WHAT YOU ARE ASKED TO DO: The reply to the records below should contain exactly the lines from the line with "Eventos (70, 1259)" through the line with "Judas Priest arranca", and nothing besides.

GIVEN ENTRIES:
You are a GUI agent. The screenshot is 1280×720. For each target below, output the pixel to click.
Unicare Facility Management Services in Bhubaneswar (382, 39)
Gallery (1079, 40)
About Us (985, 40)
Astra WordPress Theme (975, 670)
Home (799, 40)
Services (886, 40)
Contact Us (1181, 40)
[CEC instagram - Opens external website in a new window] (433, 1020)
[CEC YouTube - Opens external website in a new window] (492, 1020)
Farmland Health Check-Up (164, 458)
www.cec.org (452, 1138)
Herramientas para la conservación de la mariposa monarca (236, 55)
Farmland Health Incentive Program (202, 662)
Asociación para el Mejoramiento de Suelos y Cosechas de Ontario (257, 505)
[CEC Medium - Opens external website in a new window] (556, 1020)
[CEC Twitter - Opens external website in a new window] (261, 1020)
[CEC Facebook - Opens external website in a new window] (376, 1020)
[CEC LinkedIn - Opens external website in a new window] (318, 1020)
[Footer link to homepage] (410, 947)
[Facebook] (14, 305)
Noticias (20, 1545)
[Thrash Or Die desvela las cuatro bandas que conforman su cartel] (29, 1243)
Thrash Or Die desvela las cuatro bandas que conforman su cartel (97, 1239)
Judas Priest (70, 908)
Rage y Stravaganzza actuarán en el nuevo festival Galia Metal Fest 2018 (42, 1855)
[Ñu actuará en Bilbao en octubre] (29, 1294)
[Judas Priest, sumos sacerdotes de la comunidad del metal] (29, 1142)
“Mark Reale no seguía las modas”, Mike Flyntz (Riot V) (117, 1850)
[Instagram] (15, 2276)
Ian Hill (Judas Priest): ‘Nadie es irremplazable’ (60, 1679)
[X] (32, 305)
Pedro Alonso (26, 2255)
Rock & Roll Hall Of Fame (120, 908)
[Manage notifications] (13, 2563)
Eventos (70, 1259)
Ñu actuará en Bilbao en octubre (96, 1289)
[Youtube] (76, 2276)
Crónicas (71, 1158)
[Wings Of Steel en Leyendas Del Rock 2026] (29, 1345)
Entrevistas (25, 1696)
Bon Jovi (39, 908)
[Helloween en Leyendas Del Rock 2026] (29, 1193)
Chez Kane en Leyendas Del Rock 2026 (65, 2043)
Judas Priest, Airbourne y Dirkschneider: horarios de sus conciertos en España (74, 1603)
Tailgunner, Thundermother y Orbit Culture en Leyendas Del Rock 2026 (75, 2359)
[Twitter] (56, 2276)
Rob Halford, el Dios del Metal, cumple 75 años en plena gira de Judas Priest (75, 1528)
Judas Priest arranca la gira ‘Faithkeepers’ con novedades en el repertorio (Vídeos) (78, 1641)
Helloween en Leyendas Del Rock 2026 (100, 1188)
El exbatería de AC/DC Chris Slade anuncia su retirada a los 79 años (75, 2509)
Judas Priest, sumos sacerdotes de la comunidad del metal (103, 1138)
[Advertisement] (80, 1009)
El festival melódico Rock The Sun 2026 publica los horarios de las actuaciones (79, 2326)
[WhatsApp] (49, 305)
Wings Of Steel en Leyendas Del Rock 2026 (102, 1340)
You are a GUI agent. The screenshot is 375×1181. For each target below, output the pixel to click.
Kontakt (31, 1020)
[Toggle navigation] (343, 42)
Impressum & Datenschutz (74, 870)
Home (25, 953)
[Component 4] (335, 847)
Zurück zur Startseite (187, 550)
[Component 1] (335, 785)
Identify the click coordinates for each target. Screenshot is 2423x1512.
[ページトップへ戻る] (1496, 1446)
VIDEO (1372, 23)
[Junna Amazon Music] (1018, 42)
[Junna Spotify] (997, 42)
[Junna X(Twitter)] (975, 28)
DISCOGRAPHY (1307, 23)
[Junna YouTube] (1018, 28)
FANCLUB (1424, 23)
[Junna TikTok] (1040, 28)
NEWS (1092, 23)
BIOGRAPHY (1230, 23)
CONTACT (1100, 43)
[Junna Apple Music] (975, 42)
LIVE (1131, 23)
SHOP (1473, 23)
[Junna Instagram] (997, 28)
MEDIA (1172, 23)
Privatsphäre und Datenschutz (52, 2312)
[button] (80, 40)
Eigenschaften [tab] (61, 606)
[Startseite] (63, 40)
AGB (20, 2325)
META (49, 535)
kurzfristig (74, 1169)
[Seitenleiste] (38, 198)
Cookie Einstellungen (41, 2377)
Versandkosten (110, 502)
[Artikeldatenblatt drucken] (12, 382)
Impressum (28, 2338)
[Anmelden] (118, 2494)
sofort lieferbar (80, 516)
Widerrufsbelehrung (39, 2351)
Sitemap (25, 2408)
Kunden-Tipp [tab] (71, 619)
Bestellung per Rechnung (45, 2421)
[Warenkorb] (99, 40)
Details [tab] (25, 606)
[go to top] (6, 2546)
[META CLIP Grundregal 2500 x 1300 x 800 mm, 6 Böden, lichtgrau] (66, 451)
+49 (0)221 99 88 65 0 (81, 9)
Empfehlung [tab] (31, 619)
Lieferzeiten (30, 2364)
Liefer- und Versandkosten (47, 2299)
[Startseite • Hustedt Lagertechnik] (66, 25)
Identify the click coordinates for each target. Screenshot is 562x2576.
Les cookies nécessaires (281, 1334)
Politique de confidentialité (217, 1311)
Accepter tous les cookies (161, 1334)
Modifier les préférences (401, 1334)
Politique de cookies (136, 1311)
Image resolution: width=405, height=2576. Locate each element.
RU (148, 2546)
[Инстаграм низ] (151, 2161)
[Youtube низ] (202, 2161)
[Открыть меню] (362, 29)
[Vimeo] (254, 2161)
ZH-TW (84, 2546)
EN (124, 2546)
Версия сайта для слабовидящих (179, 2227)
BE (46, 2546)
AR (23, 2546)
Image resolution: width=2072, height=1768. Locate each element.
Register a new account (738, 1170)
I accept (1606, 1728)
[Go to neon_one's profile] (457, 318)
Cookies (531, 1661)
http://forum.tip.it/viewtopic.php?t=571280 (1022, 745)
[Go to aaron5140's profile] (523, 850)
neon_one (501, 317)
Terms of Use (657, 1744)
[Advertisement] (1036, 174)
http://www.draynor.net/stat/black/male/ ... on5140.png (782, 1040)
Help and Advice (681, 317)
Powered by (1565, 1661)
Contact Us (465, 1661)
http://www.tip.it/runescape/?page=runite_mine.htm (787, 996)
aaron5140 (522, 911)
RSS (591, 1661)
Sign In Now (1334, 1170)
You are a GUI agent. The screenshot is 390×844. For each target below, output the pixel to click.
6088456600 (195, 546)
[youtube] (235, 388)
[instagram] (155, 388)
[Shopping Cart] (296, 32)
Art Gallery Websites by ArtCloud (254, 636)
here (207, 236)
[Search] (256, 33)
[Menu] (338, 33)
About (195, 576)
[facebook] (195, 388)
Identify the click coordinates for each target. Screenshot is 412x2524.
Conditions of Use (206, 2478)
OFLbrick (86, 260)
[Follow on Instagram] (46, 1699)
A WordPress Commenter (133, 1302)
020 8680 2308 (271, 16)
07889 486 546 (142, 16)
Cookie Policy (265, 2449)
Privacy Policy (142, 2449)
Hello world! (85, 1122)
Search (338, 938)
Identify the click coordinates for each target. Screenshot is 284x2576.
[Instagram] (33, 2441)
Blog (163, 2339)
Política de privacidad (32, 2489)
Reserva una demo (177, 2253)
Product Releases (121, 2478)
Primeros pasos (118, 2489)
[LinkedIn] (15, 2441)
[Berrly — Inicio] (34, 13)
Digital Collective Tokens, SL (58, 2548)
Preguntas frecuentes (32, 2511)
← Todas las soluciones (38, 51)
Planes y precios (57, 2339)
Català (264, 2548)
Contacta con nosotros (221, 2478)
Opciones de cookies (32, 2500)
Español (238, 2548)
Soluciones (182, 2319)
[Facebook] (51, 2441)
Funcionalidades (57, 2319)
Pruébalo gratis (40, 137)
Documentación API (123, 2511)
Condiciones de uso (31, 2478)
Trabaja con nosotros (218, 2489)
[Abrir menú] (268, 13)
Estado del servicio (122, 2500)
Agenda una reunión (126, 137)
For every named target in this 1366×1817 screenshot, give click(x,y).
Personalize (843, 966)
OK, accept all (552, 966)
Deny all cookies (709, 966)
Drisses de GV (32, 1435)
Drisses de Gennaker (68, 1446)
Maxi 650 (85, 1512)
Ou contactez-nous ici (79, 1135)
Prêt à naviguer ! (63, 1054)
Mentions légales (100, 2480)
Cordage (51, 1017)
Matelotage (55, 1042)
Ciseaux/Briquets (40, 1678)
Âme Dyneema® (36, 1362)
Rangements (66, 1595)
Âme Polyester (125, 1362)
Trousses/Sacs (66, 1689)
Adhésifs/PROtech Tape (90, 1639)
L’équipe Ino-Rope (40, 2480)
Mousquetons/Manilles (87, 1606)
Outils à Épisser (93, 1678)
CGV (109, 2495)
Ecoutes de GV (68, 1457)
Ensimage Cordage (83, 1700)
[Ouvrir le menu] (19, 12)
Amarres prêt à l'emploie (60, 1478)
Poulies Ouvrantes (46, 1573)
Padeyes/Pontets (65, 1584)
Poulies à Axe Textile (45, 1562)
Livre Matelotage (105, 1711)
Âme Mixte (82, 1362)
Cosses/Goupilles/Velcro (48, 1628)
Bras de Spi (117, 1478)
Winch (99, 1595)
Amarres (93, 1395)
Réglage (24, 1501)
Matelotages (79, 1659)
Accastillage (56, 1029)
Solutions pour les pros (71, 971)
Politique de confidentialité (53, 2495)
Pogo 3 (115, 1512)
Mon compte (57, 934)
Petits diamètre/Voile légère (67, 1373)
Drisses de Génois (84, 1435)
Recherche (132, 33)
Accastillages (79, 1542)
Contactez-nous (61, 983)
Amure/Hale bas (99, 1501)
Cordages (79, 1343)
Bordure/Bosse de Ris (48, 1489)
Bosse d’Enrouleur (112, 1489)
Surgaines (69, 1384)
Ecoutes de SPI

WRITTEN SOLUTION:
Eventos (70, 1259)
Ñu actuará en Bilbao en octubre (96, 1289)
[Youtube] (76, 2276)
Crónicas (71, 1158)
[Wings Of Steel en Leyendas Del Rock 2026] (29, 1345)
Entrevistas (25, 1696)
Bon Jovi (39, 908)
[Helloween en Leyendas Del Rock 2026] (29, 1193)
Chez Kane en Leyendas Del Rock 2026 (65, 2043)
Judas Priest, Airbourne y Dirkschneider: horarios de sus conciertos en España (74, 1603)
Tailgunner, Thundermother y Orbit Culture en Leyendas Del Rock 2026 (75, 2359)
[Twitter] (56, 2276)
Rob Halford, el Dios del Metal, cumple 75 años en plena gira de Judas Priest (75, 1528)
Judas Priest arranca la gira ‘Faithkeepers’ con novedades en el repertorio (Vídeos) (78, 1641)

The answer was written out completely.